[Excerpts from a dataset]
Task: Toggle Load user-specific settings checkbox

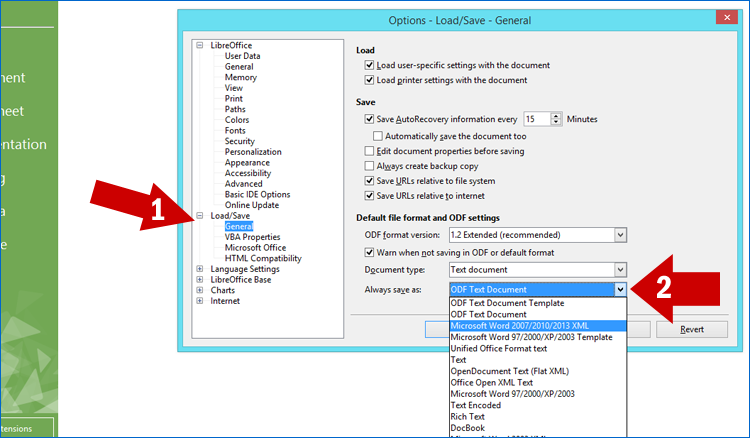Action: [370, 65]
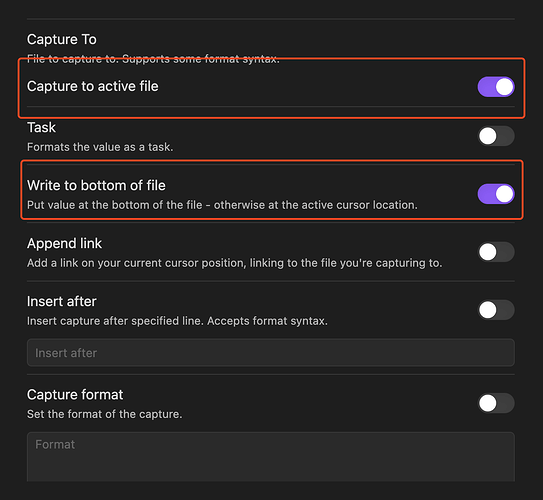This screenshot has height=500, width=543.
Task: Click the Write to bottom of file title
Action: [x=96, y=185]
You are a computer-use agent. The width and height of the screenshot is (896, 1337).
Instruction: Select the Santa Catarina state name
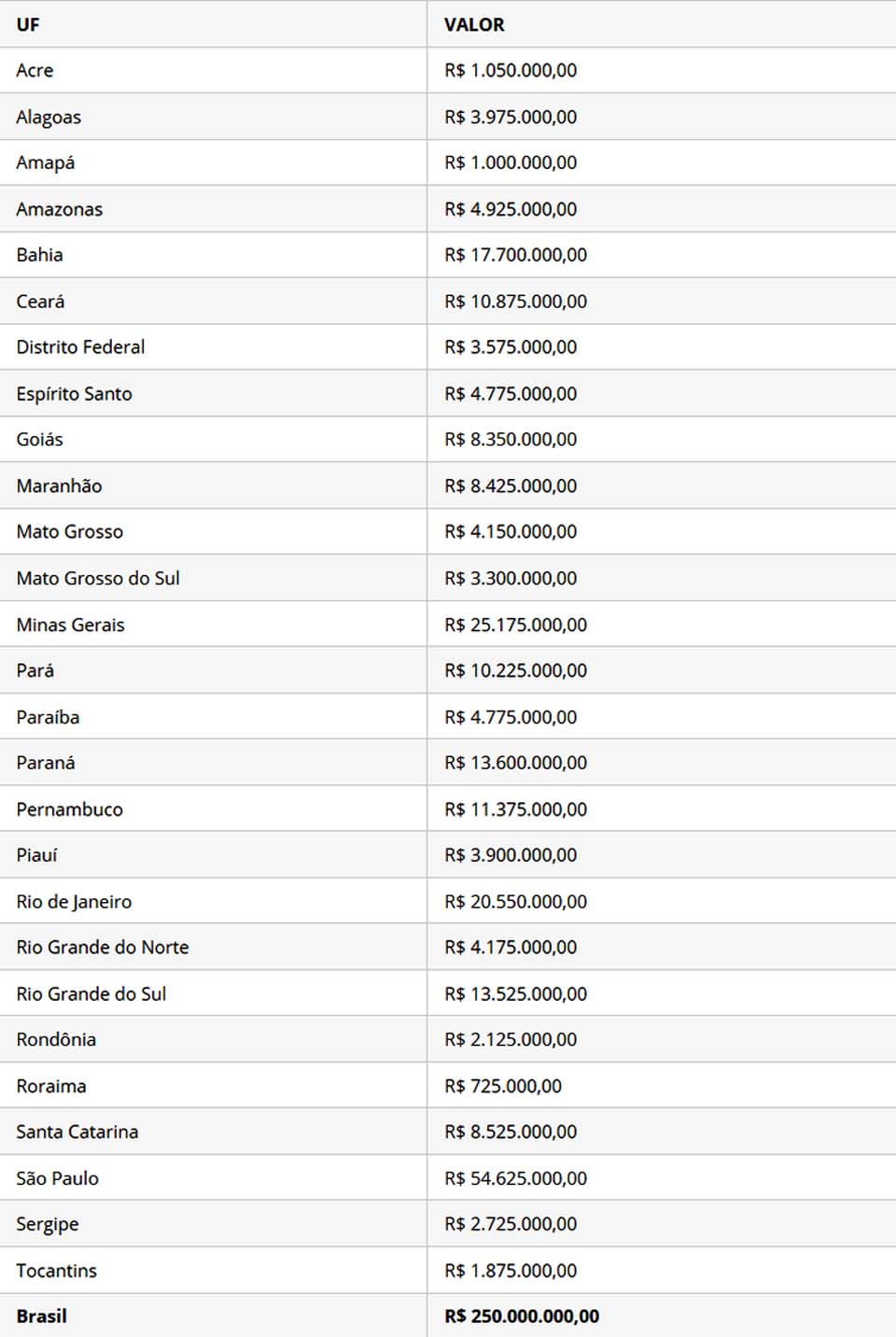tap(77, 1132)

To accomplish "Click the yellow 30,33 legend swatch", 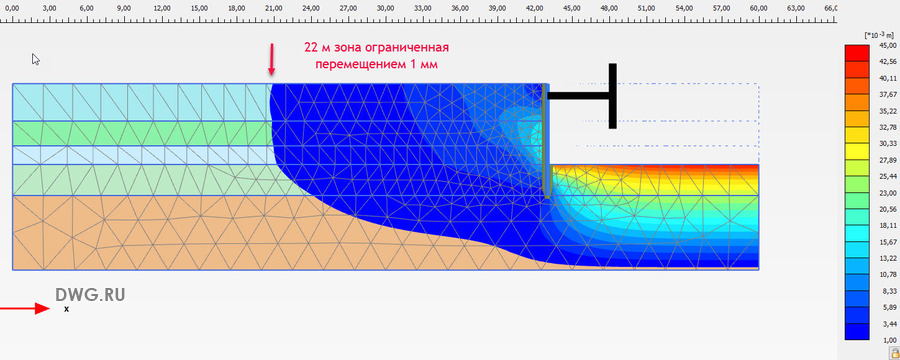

• [Task brief]
Starting at the line that contains "Instruction: Select the", output every line through the end of the data, both ends included, and nothing else; pictures stay out.

• [Your solution]
Instruction: Select the Santa Catarina state name
tap(77, 1132)

To accomplish "Click the yellow 30,33 legend swatch", 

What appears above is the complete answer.